私は意味がわからなかったけど、アルはすぐにわかったのだろう。
「一晩あれば十分です」
そう言って自信満々な笑みを見せる。
クラウド様は再び大きなため息を吐いた。
「わかった。後で届けさせよう……。ただし、明確なものはやれん」
「それで十分です。ありがとうございます」
アルは満足そうな顔をして深々と頭を下げた。私もそれに続いて合わせて頭を下げたその時だった。
「殿下ー!クラウド殿下ー!!」
廊下の向こうから数人かけてきた。
クラウド様は顔をそちらに向けて「丁度いいタイミングで来たな」と頷く。
誰だろう?
私が首を傾げているとアルがそっと教えてくれる。
「彼はクラウドの側近、アッシュ・クリアだ。長髪で銀色の髪が特徴だよ。多分これから何度か顔を見るだろうから覚えていた方がいいね」
「へえ~……」
「因みにアッシュはサーガ並みに優秀な人物だ。あまり突っ込んだ会話は避けた方がいい。もし、どうしても彼から逃れたい時は強気に出ればいい」
「強気に……?」
「アッシュは異常なまでに腹が弱いんだ。打たれ弱いから精神的に追い詰めたら直ぐに逃げられる。噂ではドMとも聞く」
「面倒な人ですね……」
「ああ。だから十分に気を付けろ。目をつけられるとサーガ以上にねちっこいぞ。あいつは……」
まるで身に覚えがあるような言葉に私は半笑いをした。
そして彼を見る。
長髪で銀髪に赤い瞳。ミステリアスな雰囲気のイケメン。
アルの説明がなかったら純粋に綺麗な人だという印象を受けてしまっただろう。
とりあえずアルが言う通り気を付けよう。
「殿下、そっちの貧相なお二人はどなたですか?」
それを聞いた私はアッシュ様を睨んでしまう。
アルを貧相とはどこをどう見てそうなるの?視力が悪いならサーガさんみたいにメガネをかけるべきだわ。

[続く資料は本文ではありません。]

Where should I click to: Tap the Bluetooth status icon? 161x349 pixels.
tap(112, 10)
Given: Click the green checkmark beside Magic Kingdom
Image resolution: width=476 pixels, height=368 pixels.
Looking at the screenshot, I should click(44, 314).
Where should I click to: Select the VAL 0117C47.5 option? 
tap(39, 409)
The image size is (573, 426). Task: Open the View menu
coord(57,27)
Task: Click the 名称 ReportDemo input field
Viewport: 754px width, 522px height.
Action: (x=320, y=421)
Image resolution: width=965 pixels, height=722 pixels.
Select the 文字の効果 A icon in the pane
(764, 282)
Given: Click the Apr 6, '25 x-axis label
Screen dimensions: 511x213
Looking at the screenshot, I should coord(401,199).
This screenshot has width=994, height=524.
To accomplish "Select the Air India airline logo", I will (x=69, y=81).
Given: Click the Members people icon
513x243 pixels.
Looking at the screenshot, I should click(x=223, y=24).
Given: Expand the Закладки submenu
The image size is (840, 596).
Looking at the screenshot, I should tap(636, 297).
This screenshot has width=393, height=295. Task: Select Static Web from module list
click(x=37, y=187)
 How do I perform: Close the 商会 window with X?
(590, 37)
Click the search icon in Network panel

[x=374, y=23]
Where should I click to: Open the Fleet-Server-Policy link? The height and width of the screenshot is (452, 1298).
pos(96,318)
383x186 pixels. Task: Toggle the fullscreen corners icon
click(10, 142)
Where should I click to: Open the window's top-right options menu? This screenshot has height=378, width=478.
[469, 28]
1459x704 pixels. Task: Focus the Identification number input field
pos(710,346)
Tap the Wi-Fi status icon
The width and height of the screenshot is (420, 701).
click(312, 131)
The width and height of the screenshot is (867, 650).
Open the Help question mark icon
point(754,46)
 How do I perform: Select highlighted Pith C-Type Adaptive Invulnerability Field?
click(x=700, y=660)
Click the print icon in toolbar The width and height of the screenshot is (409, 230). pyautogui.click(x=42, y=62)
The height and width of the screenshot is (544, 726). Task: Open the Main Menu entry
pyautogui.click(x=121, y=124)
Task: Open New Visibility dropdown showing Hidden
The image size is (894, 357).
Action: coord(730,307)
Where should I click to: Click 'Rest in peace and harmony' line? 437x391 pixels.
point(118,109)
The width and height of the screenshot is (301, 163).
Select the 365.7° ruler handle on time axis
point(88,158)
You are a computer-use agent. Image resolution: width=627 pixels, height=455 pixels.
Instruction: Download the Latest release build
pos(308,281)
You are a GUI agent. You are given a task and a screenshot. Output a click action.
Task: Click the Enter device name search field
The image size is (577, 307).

「この二人は俺が連れてきたアル・キーヴァーとその婚約者シル・アジャンだ。明日からクラリスの付き人にする」
「立ち振舞いからして、どう見ても貴族ではありませんね」
「ああ、貴族じゃない。けれど我が国の人間でもない」
「はあ?」
「彼らはジャイル国の者だ。しかも耐性持ちで魔力もそこそこ持っている。だから異例ではあるが連れてきた」
クラウド様がそう言うと、アッシュ様は『チッ』と舌打ちをした。
それは明らかな敵意。
シルヴィアならともかく、シルで敵意を受けるとちょっと複雑な気分になる。
別にこの人に好かれたいわけじゃないけど、何かモヤモヤする。
『シル』の状態で嫌われる事が殆どないからかもしれない。
「この者達をクラリス様の付き人にするのは危険ではありませんか?」
「クラリス様のことが心配なのですか?」
アルの質問に対して、アッシュ様は「違いますよ」と否定した。
「こんな貧相な庶民に何ができると期待してないんです」
私とアルは笑顔を返す。しかし内面はムカっとしていた。
理由もなく庶民をバカにするものじゃない。それは国、世界関係なく共通認識だ。
庶民は弱い。けれど庶民の数は世界中の貴族を集めても到底及ぶものじゃない。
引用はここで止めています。